Southwick, Massachusetts

Victory for the colonies in the American Revolution brought the burden of solving longstanding territorial squabbles, including a contested boundary between Massachusetts and Connecticut that originally stemmed from faulty British survey work in 1642. Settlement of this dispute produced a deviation in the states' straight-edged border, a cartological quirk known as the Southwick Jog.

In very recent times, a dynamo of a daily-fee golf course has taken shape within this trivia-question tract of land. If you haven't yet had the pleasure, let this serve as your introduction to the Damian Pascuzzo-designed Ranch Golf Club, sited on a former country retreat of the Crane Paper Company clan

Commencing his work on the relatively blank canvas provided by subtly pitching dairy land at the base of the big ridge, Pascuzzo drew on classic hole-routing concepts that reward forethought and either lightly scold or sternly admonish grip-and-rip aggressiveness. No. 10, for example, is a Cape-style hole on which the bolder players in our group paid dearly for trying to bite off extra yardage around the dogleg, landing in British-style fescue that ought to produce audible burps, given the way it eats golf balls. Better to play it safe off the tee, since this is one Cape hole that plays comfortably downhill on the approach shot.
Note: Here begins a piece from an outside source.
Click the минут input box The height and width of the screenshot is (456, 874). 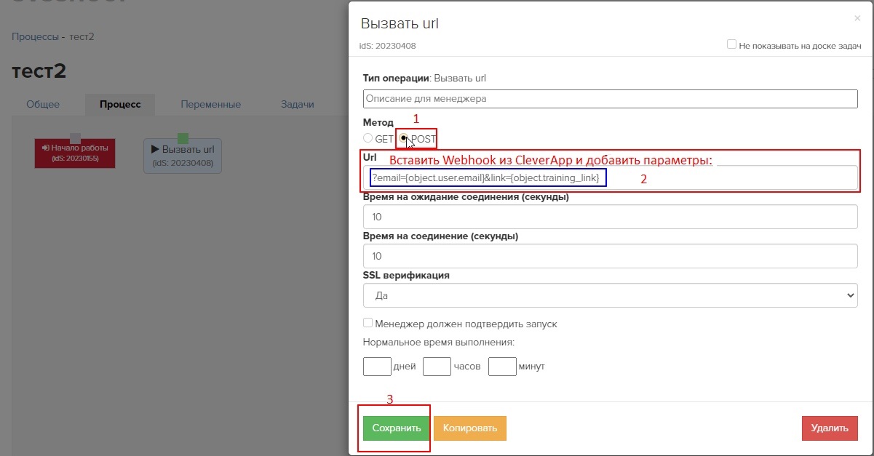(502, 366)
Route options and risk-assessment work continues in the high-country holes, although a few of the tighter corridors may leave you thankful for any drive that finds fairway. The back nine's transition hole is No. 11. Here horizontal golf concludes and your siege of the ridge holes begins. As we approached this tee, I was crossing my fingers on behalf of the designer. Holes that connect lowland to upland can sometimes make the golfer feel like a haybale riding a grain conveyor up into the silo. But instead of a get-it-over-with trudge, this par 4 does one the favor of playing shorter off the tee than it looks and legitimately demanding right-side placement of the drive.

For a golf course to be exceptional, I've lately decided, it has to lower a wispy cloud of bliss upon the golfer somewhere early in its back nine. A hint of rapture must overtake a player, brought on by the routing and the surroundings. The Ranch passes this bliss test, or so it struck me on the tee at No. 15, which seems like the heart of the upland collection. The tee shot is slightly uphill to a landing area you can see but you can't visually chart. The fairway's right-to-left downward cant is fully revealed as you walk over a rise and survey a narrow, deep green burdened beautifully on the right by a long sweep of land rendered nearly unnavigable by multiple bunkers and a towering oak tree.

The 18th is a prove-it par 4 that ducks back nostalgically into the first tier of woodland. This hole provides ample driving space, but rises on a mild upslope to reveal less landing area than the eye of a fretful player would like to see. But No. 18 is really a second-shot hole, playing downhill to a green site that distracts the unfocused golfer by providing a half-acre of fairway-like space pin-high to the right.

This is a popular trick of modern course-building, one I find oddly stimulating. The Ranch's opening hole goes mad for this little ruse, providing a vast arc of lovely-looking fairway—even mounds and bunkers—miles to the right of where common sense would tell you to play. It’s one more little way in which this new layout in an old border town gets into your head, and stays there.